- **The request**: Return, unchanged, each line of the data below that contains the word "screenshot".

Element and text location data:
——

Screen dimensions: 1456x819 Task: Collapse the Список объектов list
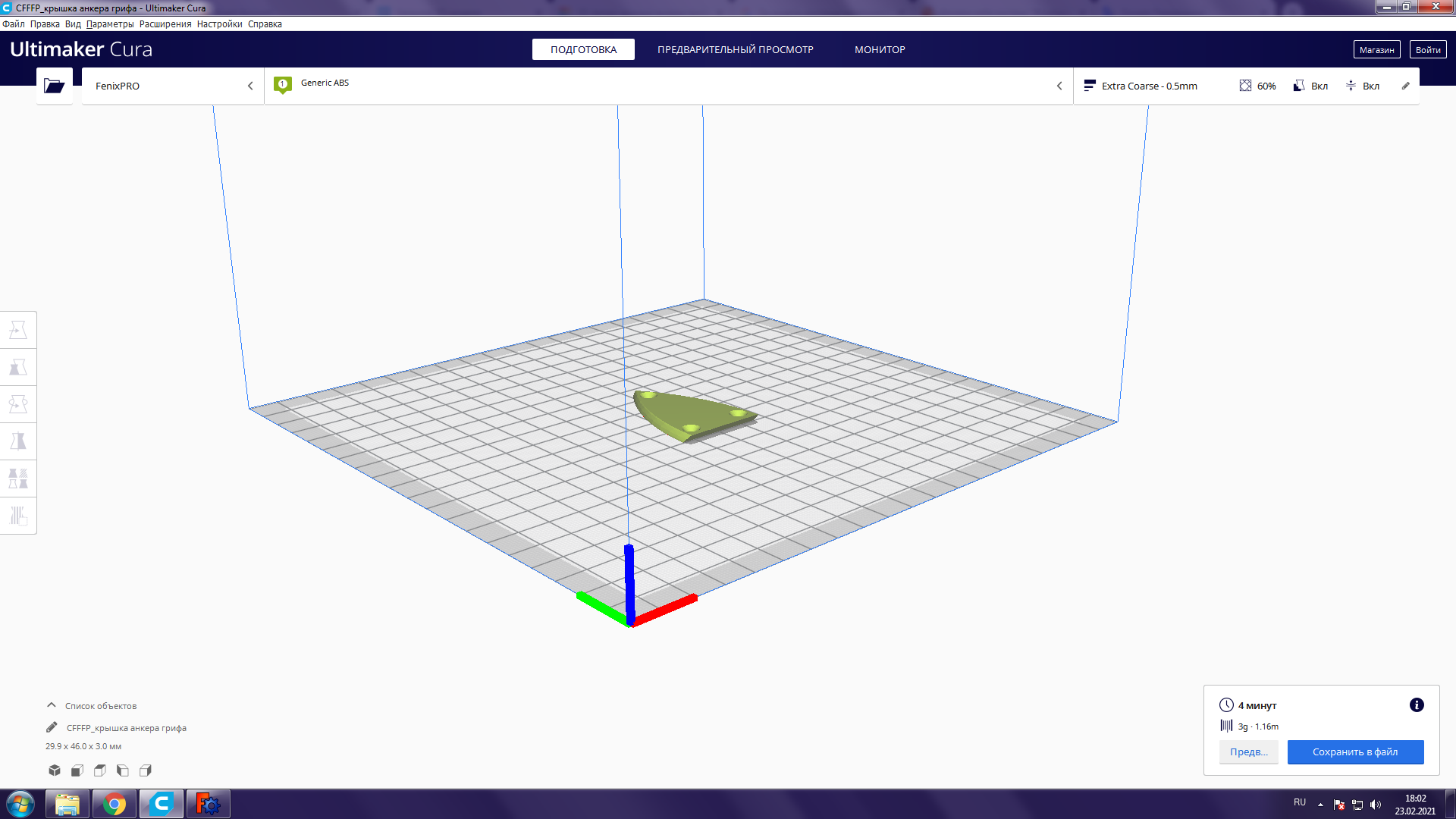[52, 705]
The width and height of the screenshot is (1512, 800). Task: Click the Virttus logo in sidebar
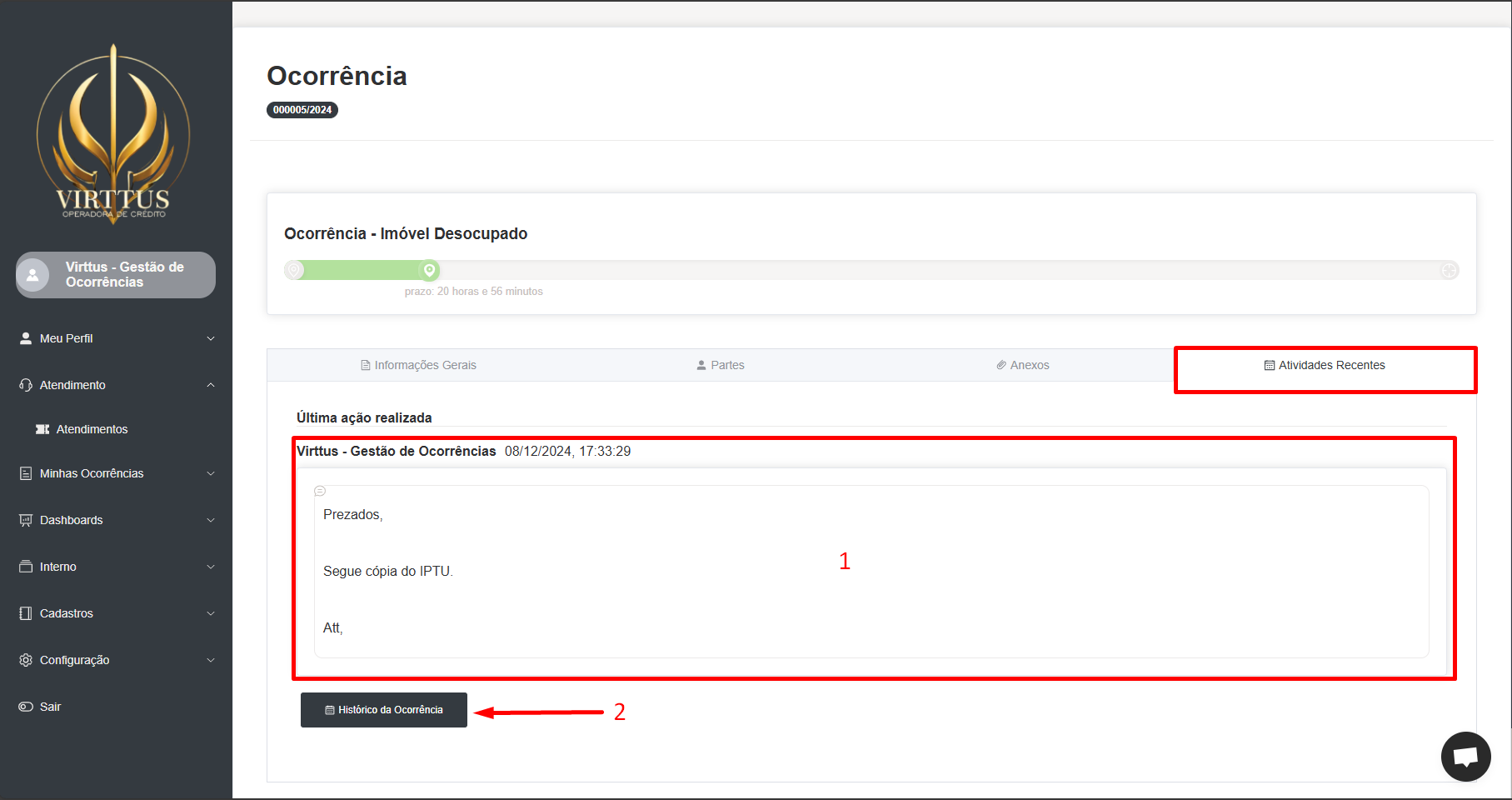pos(113,134)
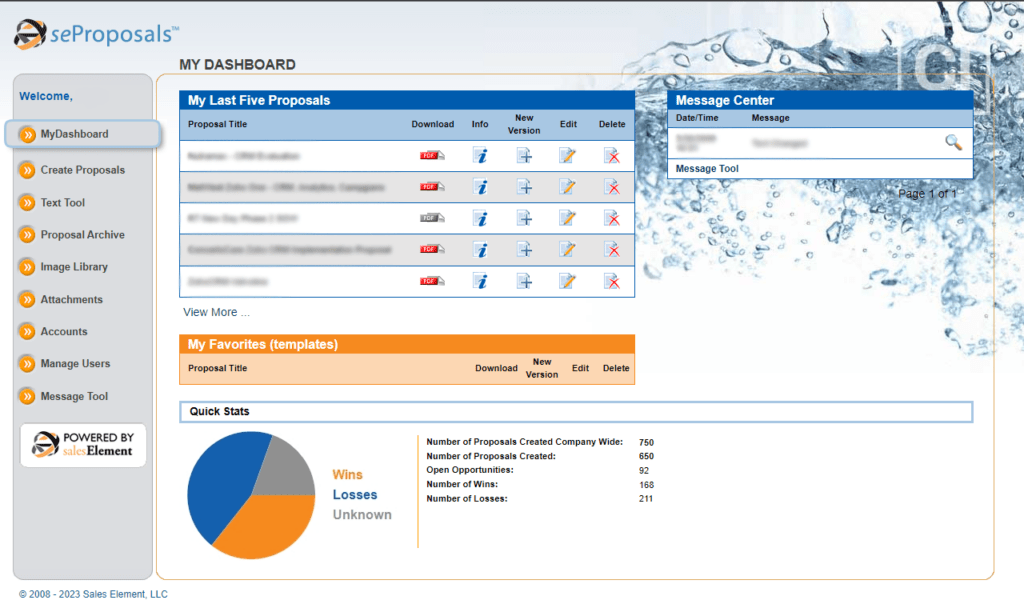Screen dimensions: 1024x608
Task: Delete the first proposal in the list
Action: (612, 155)
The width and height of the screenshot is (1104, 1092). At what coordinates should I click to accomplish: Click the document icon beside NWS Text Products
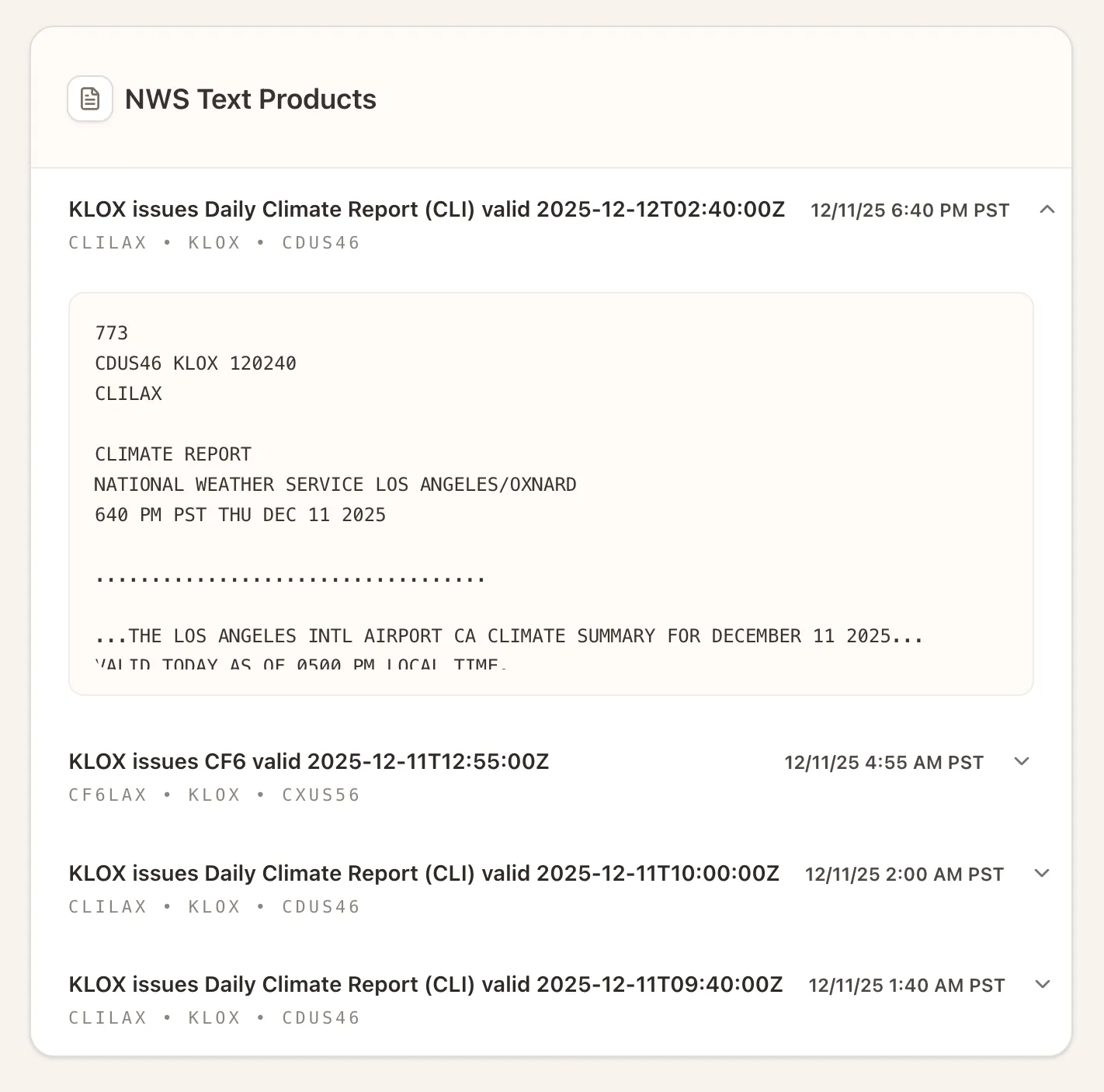[90, 99]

——

- **Solution for this problem**:
The width and height of the screenshot is (1512, 800). Task: Click the Virttus logo in sidebar
The width and height of the screenshot is (1104, 1092). At what coordinates should I click to accomplish: Click the document icon beside NWS Text Products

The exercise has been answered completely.